Building on the same vibe coding prototyping approach (along with an internal graph visualization library), I shaped the “potential attack path”, defining how impacted resources are connected, how users pivot into resource details, and how severity, traits, and contributing signals are surfaced to support more effective investigation.



In parallel, I helped clarify how the aggregated finding model relates to Amazon GuardDuty's attack sequence findings. While both aggregate multiple signals, attack sequences represent correlated threat behavior (network, runtime events, API activity, etc.) observed over time, gaining confidence of a true positive attack.
Unlike exposure, which aggregates conditions into a spatial view of relationships, attack sequences surface events in a linear timeline that emphasizes how correlated behaviors unfold. Making this distinction explicit ensured that threat timelines and exposure attack path each support different investigation needs without conflating interaction semantics.


Outcome: Standardization Through Interaction Patterns
To scale across services and teams, these interaction models were reinforced through standardized patterns rather than one-off designs. At the pattern level, I helped define the console interaction and information architecture structures (e.g., finding/exposure/resource detail panel), while components and atoms provided reusable building blocks such as containers, graphs, and other component clusters.
In-console surveys collected showed an 89% preference for the new finding interaction pattern for its usability, simplicity, and functionality. This pattern–component–atom structure ensured that new capabilities could be added without redefining how users reason about security risk, enabling the interaction pattern to generalize across security providers and platforms.

A key example is the entity pivoting pattern: users move from a summary page to a findings list, into finding details, and further into impacted resource detail panels. The underlying interaction model remains consistent across findings, exposures, and resources, allowing security teams to investigate risk without cognitive reset.
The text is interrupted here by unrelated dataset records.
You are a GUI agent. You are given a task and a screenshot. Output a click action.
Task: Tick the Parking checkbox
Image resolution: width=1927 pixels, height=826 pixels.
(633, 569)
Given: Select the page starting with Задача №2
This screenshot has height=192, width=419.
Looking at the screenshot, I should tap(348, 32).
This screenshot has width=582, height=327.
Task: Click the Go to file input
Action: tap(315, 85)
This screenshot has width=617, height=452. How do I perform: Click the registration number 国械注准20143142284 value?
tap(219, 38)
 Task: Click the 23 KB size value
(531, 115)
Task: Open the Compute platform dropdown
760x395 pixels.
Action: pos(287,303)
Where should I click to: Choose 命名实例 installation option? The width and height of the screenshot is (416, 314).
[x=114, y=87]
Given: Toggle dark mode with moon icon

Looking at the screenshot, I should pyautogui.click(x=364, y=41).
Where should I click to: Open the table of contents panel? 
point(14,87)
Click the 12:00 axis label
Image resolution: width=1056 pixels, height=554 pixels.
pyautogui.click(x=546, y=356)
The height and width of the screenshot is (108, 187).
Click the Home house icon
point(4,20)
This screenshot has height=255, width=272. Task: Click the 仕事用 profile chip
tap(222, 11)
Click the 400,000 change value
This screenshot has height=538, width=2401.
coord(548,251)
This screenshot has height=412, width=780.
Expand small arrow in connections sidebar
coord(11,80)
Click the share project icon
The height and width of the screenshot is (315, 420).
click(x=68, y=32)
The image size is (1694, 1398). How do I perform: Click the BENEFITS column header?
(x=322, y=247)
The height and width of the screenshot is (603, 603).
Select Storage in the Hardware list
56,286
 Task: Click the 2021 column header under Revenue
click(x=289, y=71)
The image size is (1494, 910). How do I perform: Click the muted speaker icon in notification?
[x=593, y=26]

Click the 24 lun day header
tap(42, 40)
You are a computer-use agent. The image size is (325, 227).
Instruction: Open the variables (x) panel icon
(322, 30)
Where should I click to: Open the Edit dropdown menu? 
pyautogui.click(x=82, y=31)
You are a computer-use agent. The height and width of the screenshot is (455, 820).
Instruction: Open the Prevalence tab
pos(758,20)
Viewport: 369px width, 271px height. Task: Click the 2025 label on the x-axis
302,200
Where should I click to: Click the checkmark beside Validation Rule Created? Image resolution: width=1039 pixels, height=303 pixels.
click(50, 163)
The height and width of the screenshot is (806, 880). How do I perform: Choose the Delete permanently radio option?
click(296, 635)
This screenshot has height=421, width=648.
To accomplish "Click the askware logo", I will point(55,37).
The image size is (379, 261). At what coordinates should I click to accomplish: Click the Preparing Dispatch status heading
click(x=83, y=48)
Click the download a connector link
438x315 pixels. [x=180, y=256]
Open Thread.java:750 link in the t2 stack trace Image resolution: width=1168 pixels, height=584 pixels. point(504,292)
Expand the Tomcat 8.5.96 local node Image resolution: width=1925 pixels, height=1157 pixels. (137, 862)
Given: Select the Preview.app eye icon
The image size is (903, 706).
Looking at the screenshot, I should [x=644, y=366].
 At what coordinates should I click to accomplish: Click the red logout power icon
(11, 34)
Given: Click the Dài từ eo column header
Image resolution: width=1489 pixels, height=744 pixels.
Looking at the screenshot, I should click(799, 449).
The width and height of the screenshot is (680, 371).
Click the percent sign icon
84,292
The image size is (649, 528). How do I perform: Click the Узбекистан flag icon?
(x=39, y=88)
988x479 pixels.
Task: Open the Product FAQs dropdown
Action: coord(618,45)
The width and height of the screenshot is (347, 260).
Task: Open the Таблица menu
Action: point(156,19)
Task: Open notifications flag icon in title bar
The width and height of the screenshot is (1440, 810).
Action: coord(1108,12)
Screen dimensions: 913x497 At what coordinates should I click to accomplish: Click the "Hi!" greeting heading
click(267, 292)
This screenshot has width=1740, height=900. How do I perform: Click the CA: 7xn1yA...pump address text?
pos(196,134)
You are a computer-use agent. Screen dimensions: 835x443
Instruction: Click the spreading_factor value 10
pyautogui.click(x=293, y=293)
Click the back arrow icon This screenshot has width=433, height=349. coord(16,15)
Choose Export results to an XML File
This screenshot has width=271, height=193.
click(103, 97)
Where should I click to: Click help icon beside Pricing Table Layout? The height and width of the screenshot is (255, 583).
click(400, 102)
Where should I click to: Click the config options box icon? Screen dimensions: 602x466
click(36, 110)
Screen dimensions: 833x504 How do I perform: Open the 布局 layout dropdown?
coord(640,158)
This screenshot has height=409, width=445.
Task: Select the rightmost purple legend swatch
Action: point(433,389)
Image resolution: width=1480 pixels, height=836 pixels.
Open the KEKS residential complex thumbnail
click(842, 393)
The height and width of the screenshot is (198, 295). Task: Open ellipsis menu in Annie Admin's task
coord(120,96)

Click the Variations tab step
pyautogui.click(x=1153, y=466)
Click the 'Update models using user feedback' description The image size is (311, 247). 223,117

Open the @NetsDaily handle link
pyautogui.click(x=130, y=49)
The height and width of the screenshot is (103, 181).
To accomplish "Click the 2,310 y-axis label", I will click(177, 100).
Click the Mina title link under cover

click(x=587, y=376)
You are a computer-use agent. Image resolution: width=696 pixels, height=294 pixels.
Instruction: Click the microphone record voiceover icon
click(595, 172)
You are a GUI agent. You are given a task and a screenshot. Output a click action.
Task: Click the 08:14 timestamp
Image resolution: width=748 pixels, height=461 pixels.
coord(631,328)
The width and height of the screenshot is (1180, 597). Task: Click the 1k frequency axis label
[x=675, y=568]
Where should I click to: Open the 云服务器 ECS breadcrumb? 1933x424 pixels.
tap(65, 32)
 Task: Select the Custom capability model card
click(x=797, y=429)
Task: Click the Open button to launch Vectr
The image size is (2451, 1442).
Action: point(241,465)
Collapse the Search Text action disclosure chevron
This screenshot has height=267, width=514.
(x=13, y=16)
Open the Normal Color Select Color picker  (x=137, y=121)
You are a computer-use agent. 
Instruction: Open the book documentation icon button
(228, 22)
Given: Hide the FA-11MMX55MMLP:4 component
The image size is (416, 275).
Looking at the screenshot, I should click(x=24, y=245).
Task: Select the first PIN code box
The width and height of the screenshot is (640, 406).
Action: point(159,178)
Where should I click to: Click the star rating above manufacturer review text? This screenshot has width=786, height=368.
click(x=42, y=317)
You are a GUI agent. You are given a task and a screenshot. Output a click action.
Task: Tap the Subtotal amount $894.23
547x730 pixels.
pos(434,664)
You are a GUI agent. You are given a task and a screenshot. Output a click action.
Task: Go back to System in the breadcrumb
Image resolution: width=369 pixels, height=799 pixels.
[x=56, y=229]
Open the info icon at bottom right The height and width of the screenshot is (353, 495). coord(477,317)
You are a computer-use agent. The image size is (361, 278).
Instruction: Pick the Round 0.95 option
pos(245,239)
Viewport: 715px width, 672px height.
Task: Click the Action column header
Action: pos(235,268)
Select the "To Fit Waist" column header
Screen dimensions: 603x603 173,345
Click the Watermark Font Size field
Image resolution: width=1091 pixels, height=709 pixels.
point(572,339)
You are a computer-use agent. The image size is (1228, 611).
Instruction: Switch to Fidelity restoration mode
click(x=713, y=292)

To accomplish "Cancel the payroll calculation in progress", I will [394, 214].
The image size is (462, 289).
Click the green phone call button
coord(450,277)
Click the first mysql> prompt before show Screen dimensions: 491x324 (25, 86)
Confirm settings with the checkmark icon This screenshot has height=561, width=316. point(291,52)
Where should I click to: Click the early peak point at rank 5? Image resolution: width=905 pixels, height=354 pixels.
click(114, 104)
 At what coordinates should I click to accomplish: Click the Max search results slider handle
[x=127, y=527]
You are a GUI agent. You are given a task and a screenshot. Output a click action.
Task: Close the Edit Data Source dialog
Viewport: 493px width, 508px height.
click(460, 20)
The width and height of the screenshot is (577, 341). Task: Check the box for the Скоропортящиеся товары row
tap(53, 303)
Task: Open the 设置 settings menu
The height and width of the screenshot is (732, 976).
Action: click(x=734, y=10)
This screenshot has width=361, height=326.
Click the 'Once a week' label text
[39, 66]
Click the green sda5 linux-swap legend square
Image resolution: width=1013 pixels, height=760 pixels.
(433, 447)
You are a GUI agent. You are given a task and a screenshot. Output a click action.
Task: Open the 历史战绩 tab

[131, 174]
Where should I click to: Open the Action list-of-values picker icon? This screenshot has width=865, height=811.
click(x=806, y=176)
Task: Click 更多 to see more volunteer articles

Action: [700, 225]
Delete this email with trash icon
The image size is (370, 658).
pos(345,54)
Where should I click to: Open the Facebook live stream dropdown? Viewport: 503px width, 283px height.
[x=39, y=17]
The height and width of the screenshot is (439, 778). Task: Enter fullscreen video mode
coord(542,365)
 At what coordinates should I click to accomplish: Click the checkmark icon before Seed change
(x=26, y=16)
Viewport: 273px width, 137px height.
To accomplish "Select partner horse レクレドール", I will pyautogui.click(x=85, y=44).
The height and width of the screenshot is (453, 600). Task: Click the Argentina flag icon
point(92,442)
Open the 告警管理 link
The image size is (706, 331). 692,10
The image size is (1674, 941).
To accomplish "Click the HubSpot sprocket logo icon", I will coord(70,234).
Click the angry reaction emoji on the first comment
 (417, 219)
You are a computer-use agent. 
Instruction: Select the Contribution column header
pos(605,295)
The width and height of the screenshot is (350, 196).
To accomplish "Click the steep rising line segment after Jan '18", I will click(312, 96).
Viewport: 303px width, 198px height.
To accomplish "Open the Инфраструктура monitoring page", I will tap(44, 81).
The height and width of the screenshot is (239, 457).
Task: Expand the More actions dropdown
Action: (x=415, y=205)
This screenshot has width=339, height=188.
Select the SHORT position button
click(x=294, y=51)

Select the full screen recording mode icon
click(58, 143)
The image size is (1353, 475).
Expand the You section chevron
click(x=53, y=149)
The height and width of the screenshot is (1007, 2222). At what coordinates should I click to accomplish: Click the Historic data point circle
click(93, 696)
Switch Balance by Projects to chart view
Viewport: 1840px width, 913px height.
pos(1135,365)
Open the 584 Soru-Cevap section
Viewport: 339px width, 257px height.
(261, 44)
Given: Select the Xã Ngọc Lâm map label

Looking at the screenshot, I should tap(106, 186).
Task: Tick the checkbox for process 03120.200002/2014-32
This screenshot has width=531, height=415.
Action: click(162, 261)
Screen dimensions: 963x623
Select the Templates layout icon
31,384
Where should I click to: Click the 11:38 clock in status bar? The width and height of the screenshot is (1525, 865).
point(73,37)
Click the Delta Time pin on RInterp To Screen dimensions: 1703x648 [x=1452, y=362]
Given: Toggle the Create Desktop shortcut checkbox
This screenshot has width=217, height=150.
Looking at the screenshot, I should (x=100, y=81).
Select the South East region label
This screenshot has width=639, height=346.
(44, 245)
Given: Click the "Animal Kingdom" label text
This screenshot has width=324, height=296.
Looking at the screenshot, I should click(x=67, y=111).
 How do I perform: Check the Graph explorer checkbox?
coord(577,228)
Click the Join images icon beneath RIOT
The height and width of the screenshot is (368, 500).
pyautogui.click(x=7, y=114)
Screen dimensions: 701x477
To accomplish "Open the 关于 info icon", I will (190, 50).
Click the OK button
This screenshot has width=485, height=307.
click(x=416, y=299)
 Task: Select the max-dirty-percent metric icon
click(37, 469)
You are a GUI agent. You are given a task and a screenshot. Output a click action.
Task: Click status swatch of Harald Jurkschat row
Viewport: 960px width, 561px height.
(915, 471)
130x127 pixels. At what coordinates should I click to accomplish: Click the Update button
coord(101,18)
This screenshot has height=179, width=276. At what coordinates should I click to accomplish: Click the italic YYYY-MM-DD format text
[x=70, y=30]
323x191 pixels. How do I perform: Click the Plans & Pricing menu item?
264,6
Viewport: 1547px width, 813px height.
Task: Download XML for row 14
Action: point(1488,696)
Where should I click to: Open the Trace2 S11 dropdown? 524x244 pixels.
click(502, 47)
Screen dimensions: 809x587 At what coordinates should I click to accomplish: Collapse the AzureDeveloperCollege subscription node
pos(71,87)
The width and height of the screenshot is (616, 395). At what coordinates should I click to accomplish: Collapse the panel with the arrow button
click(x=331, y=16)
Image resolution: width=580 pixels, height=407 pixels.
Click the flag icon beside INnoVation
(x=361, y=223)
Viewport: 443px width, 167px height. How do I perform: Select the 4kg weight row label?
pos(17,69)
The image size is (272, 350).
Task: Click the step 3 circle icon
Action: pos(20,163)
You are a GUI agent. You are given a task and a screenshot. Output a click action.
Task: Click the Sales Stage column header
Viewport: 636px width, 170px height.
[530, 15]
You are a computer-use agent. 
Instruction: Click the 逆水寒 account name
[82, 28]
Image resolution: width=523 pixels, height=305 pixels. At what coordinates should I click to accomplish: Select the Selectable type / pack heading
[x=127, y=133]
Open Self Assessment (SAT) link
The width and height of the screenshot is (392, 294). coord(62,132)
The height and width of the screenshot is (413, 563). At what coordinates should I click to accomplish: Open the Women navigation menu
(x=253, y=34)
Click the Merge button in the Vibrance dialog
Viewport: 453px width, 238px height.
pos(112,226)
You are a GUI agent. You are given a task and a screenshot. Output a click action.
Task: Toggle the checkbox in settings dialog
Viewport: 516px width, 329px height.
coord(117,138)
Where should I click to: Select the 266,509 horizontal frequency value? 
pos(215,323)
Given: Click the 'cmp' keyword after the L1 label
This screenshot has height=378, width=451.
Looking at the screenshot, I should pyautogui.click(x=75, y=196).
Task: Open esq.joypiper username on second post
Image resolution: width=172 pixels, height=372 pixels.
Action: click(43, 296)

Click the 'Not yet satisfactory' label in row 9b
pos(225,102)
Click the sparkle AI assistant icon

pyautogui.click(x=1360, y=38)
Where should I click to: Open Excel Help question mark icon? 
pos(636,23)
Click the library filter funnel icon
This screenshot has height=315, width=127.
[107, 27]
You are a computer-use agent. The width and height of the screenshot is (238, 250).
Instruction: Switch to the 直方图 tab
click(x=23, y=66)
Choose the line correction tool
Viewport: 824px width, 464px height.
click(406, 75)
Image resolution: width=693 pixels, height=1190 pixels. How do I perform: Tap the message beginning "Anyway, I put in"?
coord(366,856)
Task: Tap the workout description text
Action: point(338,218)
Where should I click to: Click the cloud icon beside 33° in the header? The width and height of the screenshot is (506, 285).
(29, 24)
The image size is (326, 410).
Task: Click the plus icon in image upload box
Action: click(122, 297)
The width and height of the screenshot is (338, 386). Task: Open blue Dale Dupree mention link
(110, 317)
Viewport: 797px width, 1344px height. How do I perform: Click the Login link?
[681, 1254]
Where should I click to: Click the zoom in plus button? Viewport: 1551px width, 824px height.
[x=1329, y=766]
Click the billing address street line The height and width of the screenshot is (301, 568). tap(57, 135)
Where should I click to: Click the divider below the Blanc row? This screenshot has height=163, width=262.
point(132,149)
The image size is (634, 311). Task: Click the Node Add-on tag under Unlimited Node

The interaction pattern also proved adaptable with business impact. Building on the same foundation, teams were able to introduce new capabilities, such as ticket creation integrations, MITRE ATT&CK tactic mapping, and finding history, without reworking the interaction model. These additions fit naturally into the existing finding structure as Security Hub evolved. In many cases, service engineering teams could apply these patterns directly without requiring bespoke, pixel-perfect design specifications.
This unified interaction was showcased as a five-minute Security Hub demo at AWS re:Inforce 2025 opening keynote, illustrating how AWS envisions security teams reasoning about aggregated risk across services through a single-pane-of-glass coherent system.